Non-artists, today’s post will probably be boring, sorry.

I’m reading two books about art right now, “The Unknown Matisse” (the first half of a 1,000 page biography) at the recommendation of Laura, and “Understanding Comics: The Invisible Art” by Scott McCloud at the recommendation of Nora, who’s studying to be a graphic designer.

I’ve been working on my drawing in two directions: One is to be very specific and really draw what I see, not using the symbol of the object. The other is to learn to simplify and find the essence of the thing/person/animal and exaggerate it to make it more interesting and to be able to do wonderful cartoony drawings like Mattias, Paula, and Sparky, for example. I was asking Nora lots of questions about how illustrators create the characters they draw and she recommended reading Understanding Comics.

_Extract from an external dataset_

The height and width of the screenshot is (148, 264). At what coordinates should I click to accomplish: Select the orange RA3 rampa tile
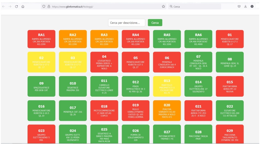(x=104, y=39)
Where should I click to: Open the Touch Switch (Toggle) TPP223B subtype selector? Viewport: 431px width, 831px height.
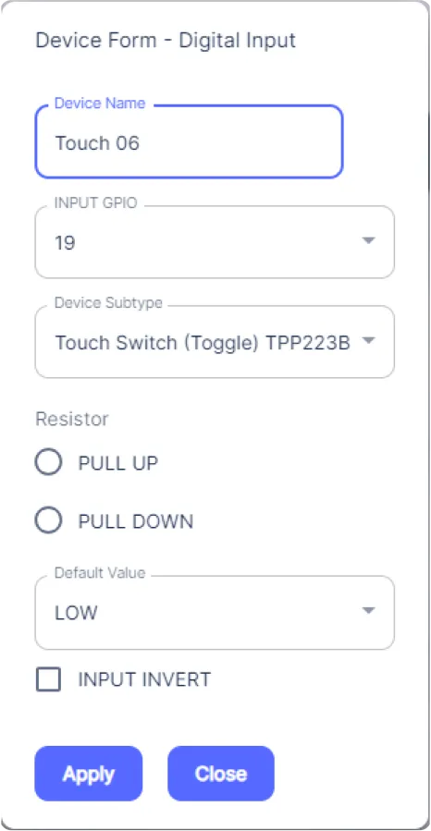[x=215, y=342]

It’s written in comic book format and inspired me to try drawing my orchid in cartoon panels. With it’s long spindly stem, flower at the top and big leaves at the bottom, the orchid is awkward to compose on a page, so drawing it in panels was ideal. Conveniently, a pretend Discover credit card arrived in the mail today–just the right size to use to outline the panels.

The orchid is painted in a Raffine sketchbook, which was recommended as having great paper for 1/3 the cost of Moleskines. I’m not thrilled with it. It’s wire binding is huge, making it difficult to scan (gets shadows), the cover is flimsy, and the pages are smaller than my preferred Aquabee 6×9 Super Deluxe sketchbook which is about the same price, has about the same quality paper and smaller binding. I did learn a cool Photoshop trick to get rid of the shadows though: I used the Dodge tool set to Highlights at 50% with a large sized brush and it erased all the shadows without changing anything else.

I traced the panels using my trusty old Sharpie, but didn’t like the way the ink spread on this paper so switched to the Lamy Safari fine point to draw with. I’m liking the Lamy more and more for drawing and the Sharpie less and less. Then I added watercolor, but before painting the dark background (Daniel Smith Indigo) I scanned the drawing and added dark backgrounds in Photoshop to see if I liked it. I did, so I went back and painted them.